Ukemi Waza (Breakfall techniques) are used to soften the landing impact after being thrown. These are one of the first techniques taught to a beginner in Judo to enable them to safely fall in a controlled manner which protects them.

Launceston Judo Throws

Judo techniques are divided into three major categories: Nage waza (throwing techniques), Katame waza (grappling techniques), and Atemi waza (vital-point striking techniques). Atemi waza is only taught and studied through kata. There are 100 techniques officially recognised by the Kodokan Judo Institute, 68 Nage-waza and 32 Katame-waza. The names of these 100 Judo techniques can be found on the official Kodakan website here.

Judo Throws

Nage waza are many and varied, their purpose being to unbalance an opponent’s posture and throw the opponent to the ground.
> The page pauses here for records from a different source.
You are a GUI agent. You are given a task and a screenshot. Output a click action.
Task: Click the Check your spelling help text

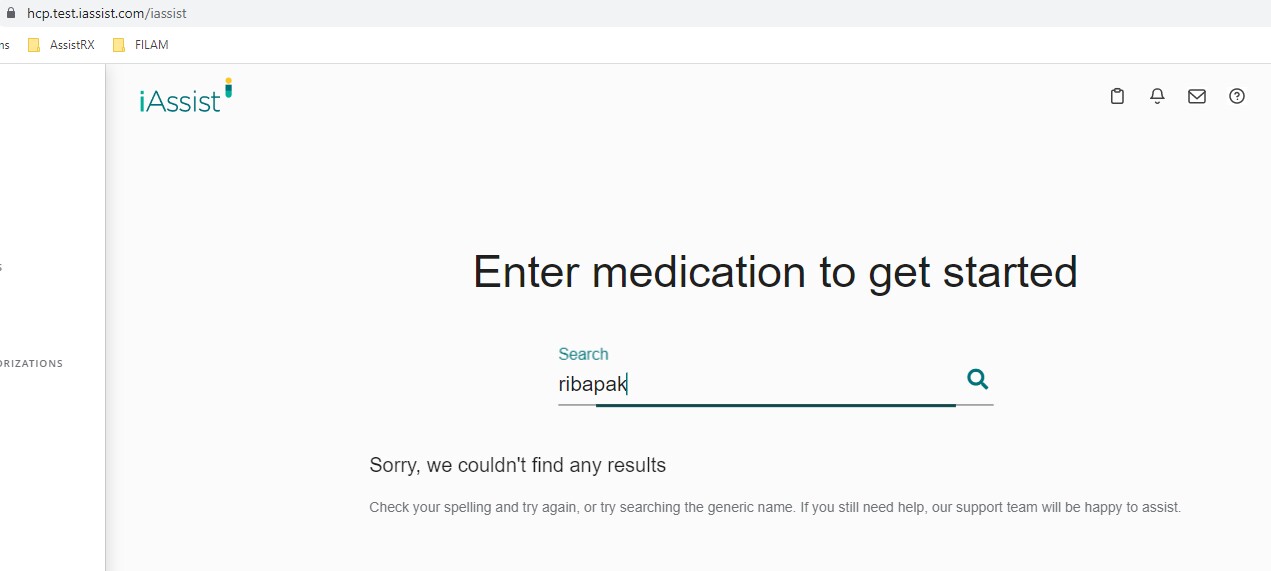[x=774, y=508]
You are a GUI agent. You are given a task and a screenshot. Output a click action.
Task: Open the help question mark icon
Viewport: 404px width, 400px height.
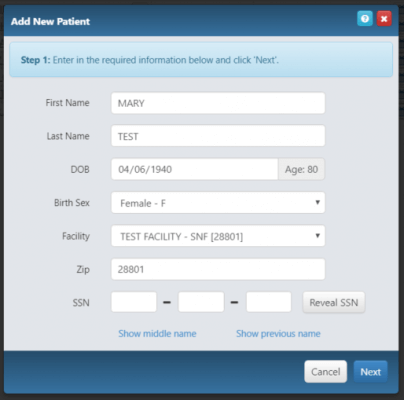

Katame waza is the general name for hold-downs, strangles, and joint and other locks used in grappling. Since 1st April 2017, katame-waza is divided in osaekomi-waza (10 pinning techniques), shime-waza (12 strangling techniques) and kansetsu-waza (10 joint techniques).

Launceston Judo katame waza
Kodokan kata

Kata, which literally means “form” is practiced following a formal system of prearranged techniques. Through Kata practice, Judoka learn the principles of techniques.

This kata was created by the Kodokan Judo Institute in cooperation with the International Judo Federation (IJF) and the French Judo Federation to help children learn the basics of judo in a safe and systematic manner.